6.4 Create a full text version of the pdf files
The pdf_to_full_text.py script is the Python script that will converts the harvested pdf files to fulltext. Replace [archiveName] with the full path to the archive created during this migration.
Script structure:
python pdf_to_full_text.py [archiveName]
Argument Definitions:
[archiveName] the name of the archive to be accessed.
Example:
python pdf_to_full_text.py adt/python/dspaceArchive
Once this script has run, an additional file will be found in the item directory called fulltext this will contain the fulltext of ALL the pdf files belonging to the item.
dspaceArchive/
00/
01front.pdf
02whole.pdf
contents
dc.xml
marc.xml
fulltext
6.5 Create foxml objects
The archive_to_foxml.py script is the Python script that will create a directory of foxml objects.
Script structure:
python archive_to_foxml.py [archiveName] [startNum][PIDPrefix]
[outputDirectory][labelPrefix][foxmlObjectState][MARCFileName]
[MARCDataStreamState][DCFileName][DCDataStreamState][URLforNonXmlDataStreams]
Argument Definitions:
[archiveName] the full path to name of the archive to be accessed
[startNum] the starting number for the PID increment
[PIDPrefix] the name of the PID
[outputDirectory] the name of the directory for storing the foxml objects
[labelPrefix] Prefix to be added to title for reference. Eg Imported Item:
[foxmlObjectState] set this to Active (A), Inactive(I) or Deleted (D).
[MARCFileName] the name of the MARC xml file contained in the Archive.
[MARCDataStreamState] set this to Active (A), Inactive(I) or Deleted (D).
[DCFileName] the name of the Dublin Core file contained in the Archive
[DCDataStreamState] set this to Active (A), Inactive(I) or Deleted (D).
[URLforNonXmlDataStreams]
If non xml data streams exist in the archive (PDF or full text), a URL is required to access them.
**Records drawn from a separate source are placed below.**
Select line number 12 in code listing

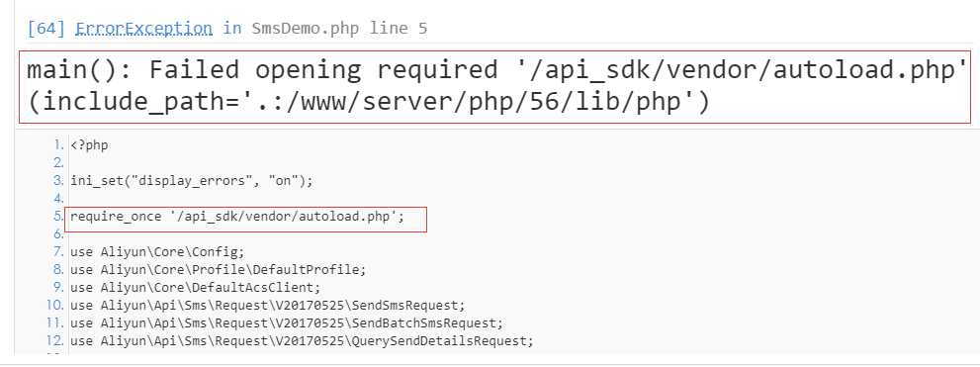(56, 341)
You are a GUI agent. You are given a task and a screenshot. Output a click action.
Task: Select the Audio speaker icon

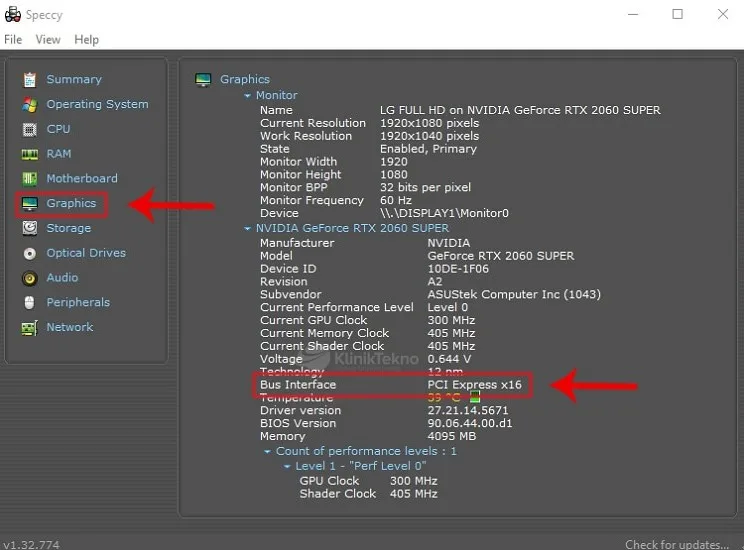[30, 278]
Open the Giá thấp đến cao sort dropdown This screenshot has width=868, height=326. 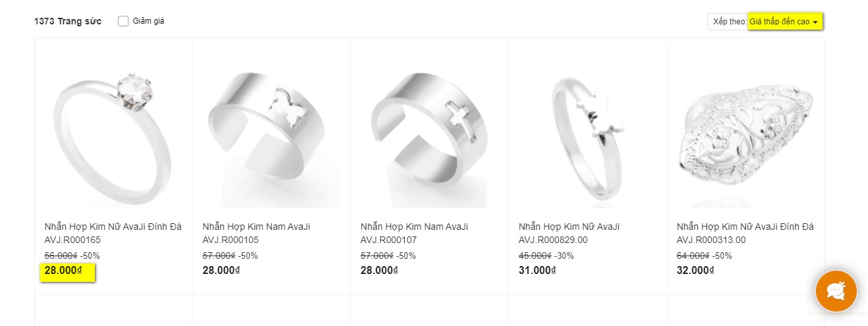click(x=785, y=22)
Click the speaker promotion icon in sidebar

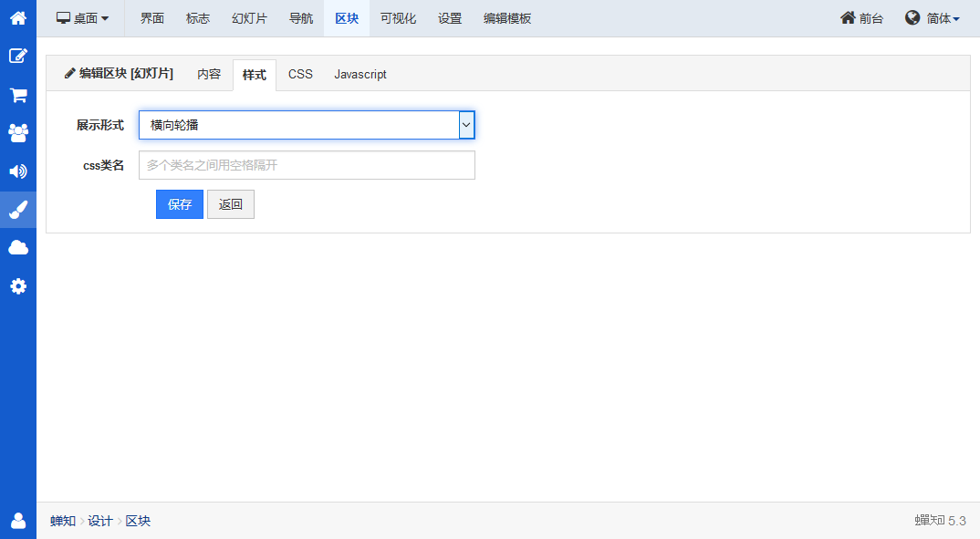coord(17,171)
If you use python simple server use http://localhost:8000 or if you are using an existing server enter a URL path to the existing server where the non xml data streams can be made available during ingest. (see 7 - Making the Datastreams Available via a Web Server)
If no pdf files or fulltext datastreams exist, set to FALSE
Example:
eg: python archive_to_foxml.py adt/python/dspaceArchive 0 vital
exportedItems Imported_Items A marc.xml A dublin_core.xml A
http://servername/directoryname
6.6 Insert name space into foxml objects
This script ensures that the correct marc namespace appears within the foxml object. Insertion is completed at this point because to do so earlier in the process would change formatting and mean that the marc viewed within VITAL repository was not validating correctly.
Script structure:
python insert_xmlns_xsi.py [outputDirectory]
Argument Definitions:
[outputDirectory] the name of the directory for storing the foxml objects
Example:
python insert_xmlns_xsi.py exportedItems
7 Making the Datastreams Available via a Web Server
By design, the Fedora ingest applications expect to retrieve non XML datastreams (PDF and Full Text items in the archive) via HTTP from a web server.
XML datastreams can be incorporated into the XML that represents the FOXML object. It is anticipated that in a future release of the Fedora software it will be possible to encode binary data, such as PDF files, and include them in the FOXML object.
There are two mechanisms available to make the datastreams available via a web server. The first is to the use the basic HTTP server that comes with Python. The other is to use an existing web server.
7.1 Using the Python Web Server
To use the base HTTP server that comes with Python follow these steps:
To prepare the data for ingest, copy the contents only of the [outputDirectory] into the [archiveName] .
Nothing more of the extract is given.